Subsiste uma pergunta: podemos evitar sentir-nos inúteis quando acontecimentos imprevistos nos encostam à parede, tirando-nos algo de essencial da nossa maneira de amar, de dar a vida? Considerando aquilo a que sois chamados por vocação, isto é, a uma dimensão ativa de apostolado, na verdade torna-se impossível pensar que não seja uma componente fundamental a ser tocada pela limitação dos contactos. Talvez não se possa evitar o sentimento de, de alguma maneira, sentir-se inútil quando não é um elemento acessório que deixa de estar presente.
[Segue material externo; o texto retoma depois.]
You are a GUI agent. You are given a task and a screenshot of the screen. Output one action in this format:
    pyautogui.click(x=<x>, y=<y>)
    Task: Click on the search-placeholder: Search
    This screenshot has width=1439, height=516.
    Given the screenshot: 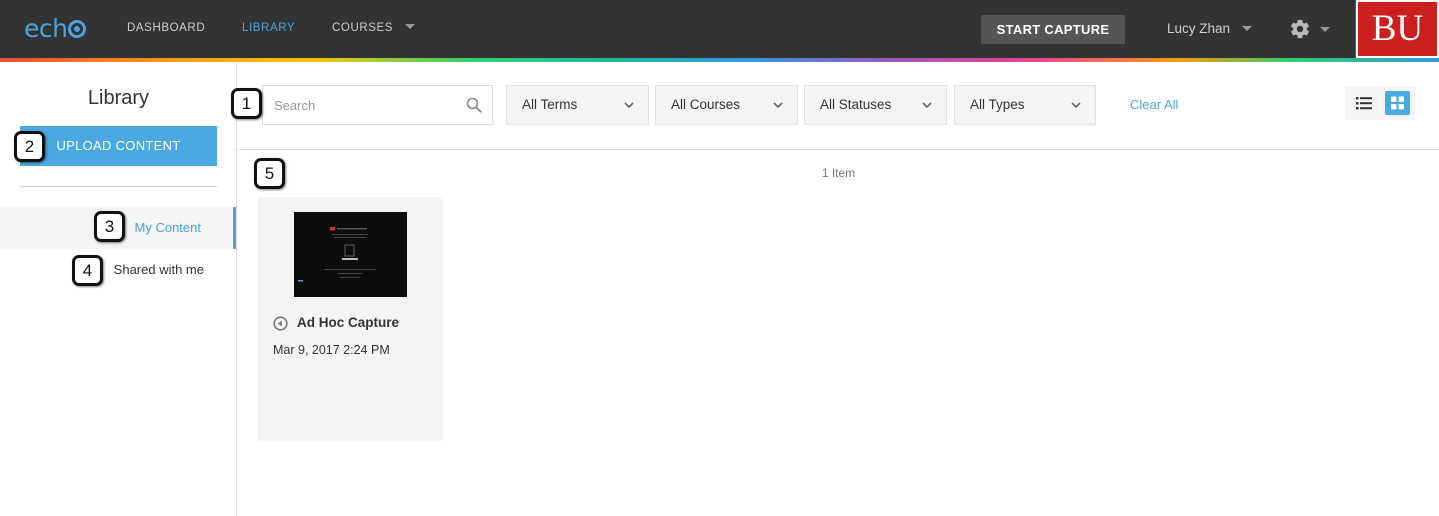 What is the action you would take?
    pyautogui.click(x=295, y=106)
Redefinir, queira Deus que por pouco tempo, a identidade de consagrados num carisma específico, fundando-a noutros aspetos da vida abraçada, talvez seja este o desafio que o Senhor nos lança.
Continua a ser verdade que somos fortemente chamados a redescobrir o e/Essencial. E isto só pode ser uma graça. Por isso, não nos esforcemos em preencher aquilo que ficou vazio, mas caminhemos juntos (do lado de cá e de lá das grades) até ao fundo na perda causada pela impotência e pela novidade. Navegando à vista, certamente, mas com a confiança de que o Senhor é pastor e precede-nos no caminho: para onde os seus passos se dirijam, a nós é pedido de colocar os nossos na sua peugada.
Mas não esqueçamos que a fantasia da caridade não é obrigada a estar dentro de quatro paredes: hoje temos muitas praças virtuais onde o Evangelho espera para ressoar e deve manifestar a proximidade de Deus.